To quantify the enhancement obtained through the twisted tape configuration, key performance parameters outlet temperature, Nusselt number, friction factor, pumping power, and thermal efficiency were calculated and graphically compared with those of a plain collector.
The novelty of this study lies in its clear identification and exploration of the research gap concerning laminar airflow in solar collectors fitted with twisted tape inserts. This work offers an innovative approach that combines advanced numerical modelling with a geometric modification designed to promote swirl flow and disrupt the thermal boundary layer. While extensive research has been conducted on optimizing solar collectors, few studies have coupled three-dimensional CFD analysis with twisted tape geometries in air-type flat-plate collectors, making this investigation both novel and relevant. The twist in the tape is designed to enhance heat transfer by inducing secondary flows and improving mixing of the working fluid air within the collector. This approach distinguishes itself from conventional solar collector designs by introducing a turbulence-promoting element aimed at increasing the overall thermal efficiency.
Additionally, the study spans a broad range of Reynolds numbers (200–2000), providing a comprehensive assessment of the collector’s performance under various flow conditions. This wide-range analysis enables a better understanding of the trade-offs between heat transfer enhancement and frictional losses, which is crucial for optimizing energy efficiency in practical systems.

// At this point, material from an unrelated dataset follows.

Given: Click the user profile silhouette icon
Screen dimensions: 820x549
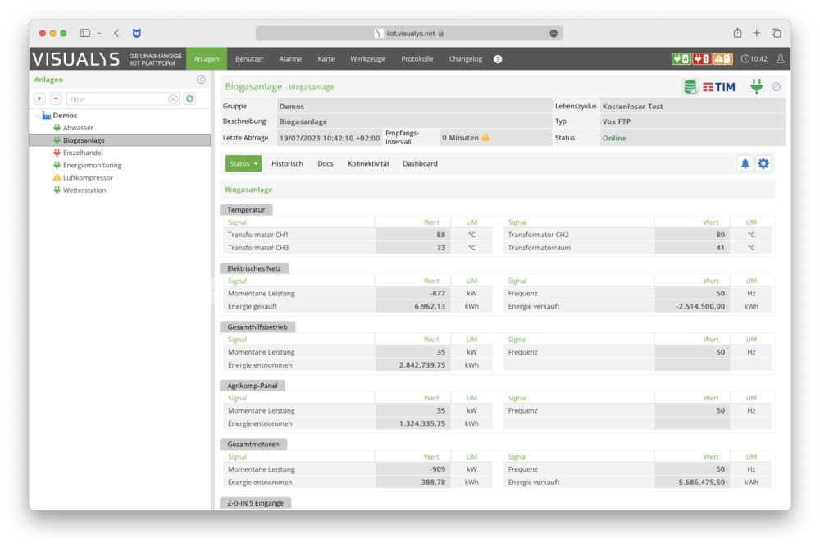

By analyzing key performance metrics such as outlet temperature, Nusselt number, friction factor, and pumping power, the study not only quantifies thermal improvements but also evaluates the associated hydraulic penalties. The graphical representation of these results and their comparison with a plain solar collector’s performance highlight the practical significance of the proposed design, offering valuable insights for future developments in compact, high-efficiency solar thermal systems.
The structure of this paper has been organized to ensure a logical and coherent presentation of the research. Section 2 outlines the mathematical formulation, including the governing equations, boundary conditions, and details of the numerical procedure. Section 3 discusses the obtained results and examines the influence of twisted tape configuration and Reynolds number on the collector’s thermo-hydraulic behavior. Finally, Section 4 summarizes the key outcomes and proposes potential directions for future work.
2. Mathematical Modelling
Figure 1 depicts the geometry of the studied model, a flat-plate solar air collector with an effective area of 1 m$^2$. Air enters through the inlet manifold and is evenly distributed into nine parallel channels beneath a black-coated absorber plate, which captures solar radiation and transfers heat to the flowing air. The heated air is then collected in the upper manifold and discharged through the outlet.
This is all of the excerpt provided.